このある程度の発展の段階を迎えたときに、率先して英語化が議論されるべきであります。もちろん、「現時点」での英語化にとりくむ企業姿勢もグローバル戦略への攻撃的な「パフォーマンス」としては、有効であるとおもいますから、楽天やファーストリテイリング、電気機器メーカーなどの英語化は、マーケティングロジックとして良いと思います。しかし、もし「本気」で公用語を英語に変えようと思っているのであれば、僕は「ちょっと待った!」をかけたいところでありますね。
故に、日本語は美しい!とか、文化を大事に!といったような情緒論拠ではなく組織生態学的ロジックとして「今」は「日本の社会全体」は英語化の準備ができていないだろうと僕は思うのでした。

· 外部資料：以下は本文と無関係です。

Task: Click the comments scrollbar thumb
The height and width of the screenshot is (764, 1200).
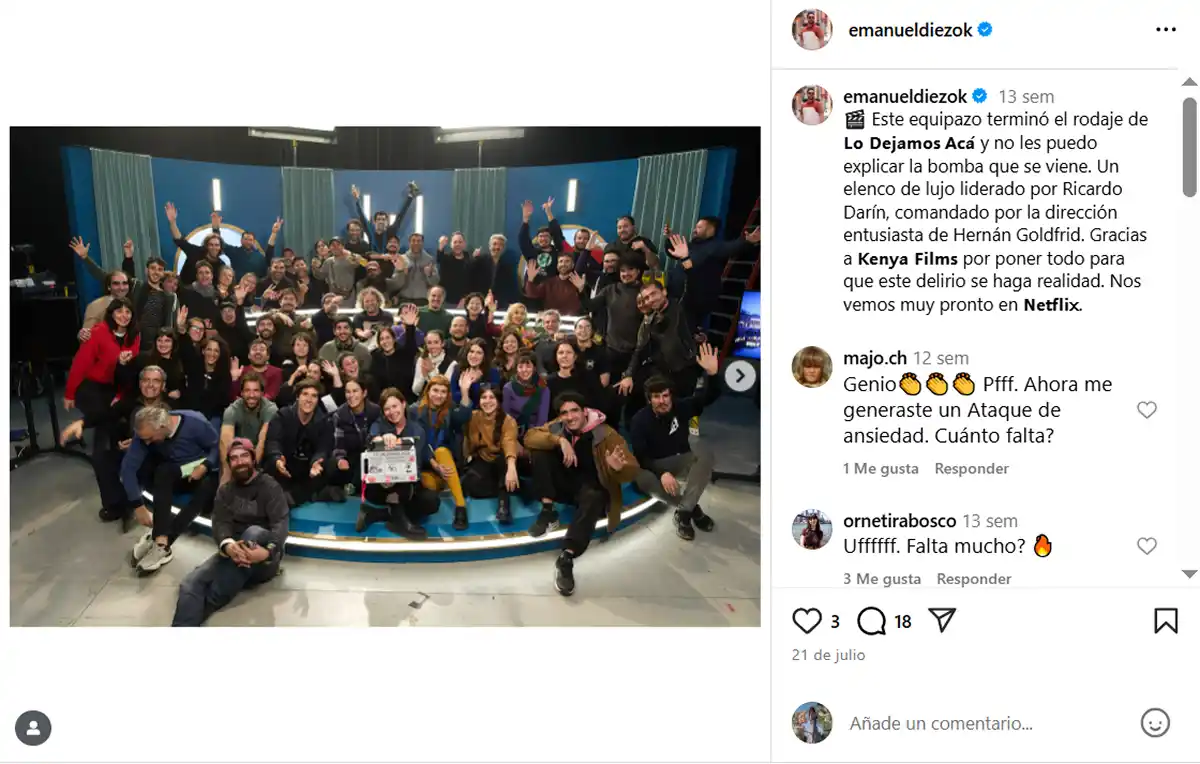Action: coord(1189,146)
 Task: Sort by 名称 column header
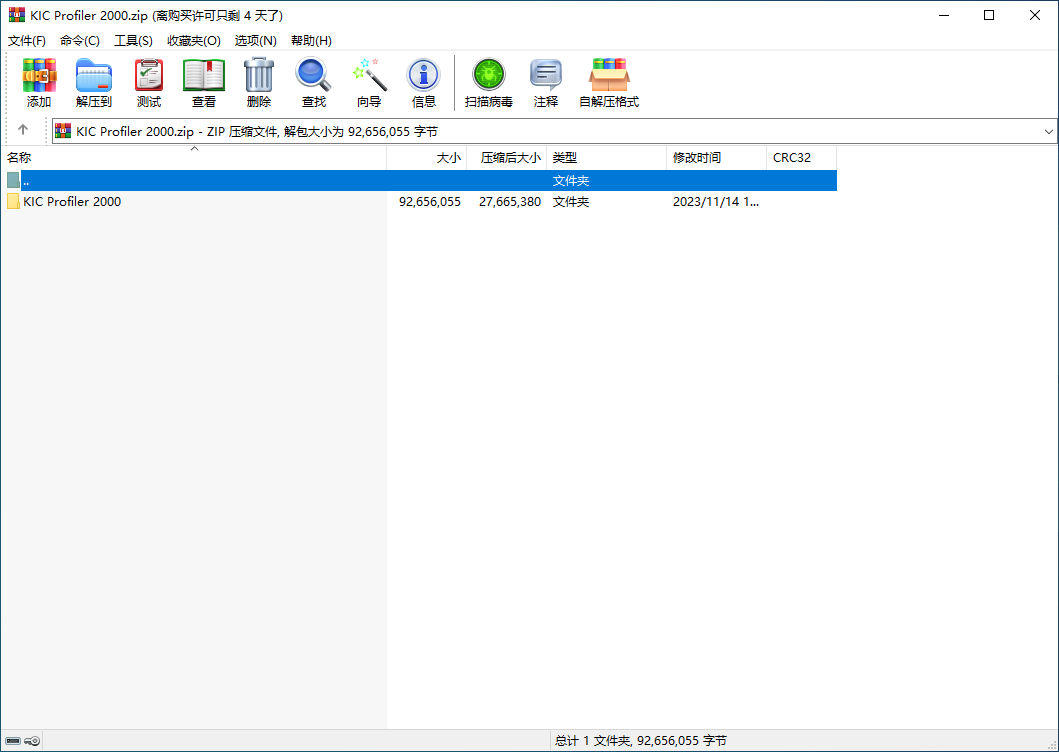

ではでは、「今」の中国での英語化はどうか?について最後に簡単に論じておきます。
中国企業はもはや過去になりつつある「引進来」の政策(外資企業を中国内に引き入れる)とともに、多くの外国企業を受け入れてきました。また、「走出去」政策(中国企業が海外にでていくことを支援する)によって、むしろ、対中国内直接投資や対外直接投資が絶対的に増加しました。これにより「護送船団・加工貿易」政策によって経済発展した日本よりも、意図の有無は考慮せずして英語化への下準備(社会ソフトインフラ)が、整っている社会と言えるでしょう。
実際に、僕の感覚になってしまいますが、すでに中国人の多くのビジネスパーソンは、一般教養として流暢に英語を使いこなしているなぁと感じるものであります(日本人のそれなりのポジションにあるビジネスパーソンよりも)。
そう遠くない未来の時点で中国企業はこぞって「英語化」をするのか、「中英二重公用語化」をするのか、はたまた、敢えて世界に挑戦し世界を「中国語化」の渦に巻き込んでいくのか・・・。いやはや、中国の企業は、社内公用語についても、「いつ完全英語化にするんだ?」という議論に終始せざるを得ない日本の企業では考えられないような「選択肢」もありそうですね。
日本企業にはまだまだ経済的に冷たい風が吹いていますが、自然の世界では、風の色がほのかに「桜色」になってきました。日本政府からの政策が建設的に構築され、日本国内の企業に少しでもはやく暖かい企業環境、春がくることを願いたいですね。
(中川幸司 アジア経営戦略研究所上席コンサルティング研究員)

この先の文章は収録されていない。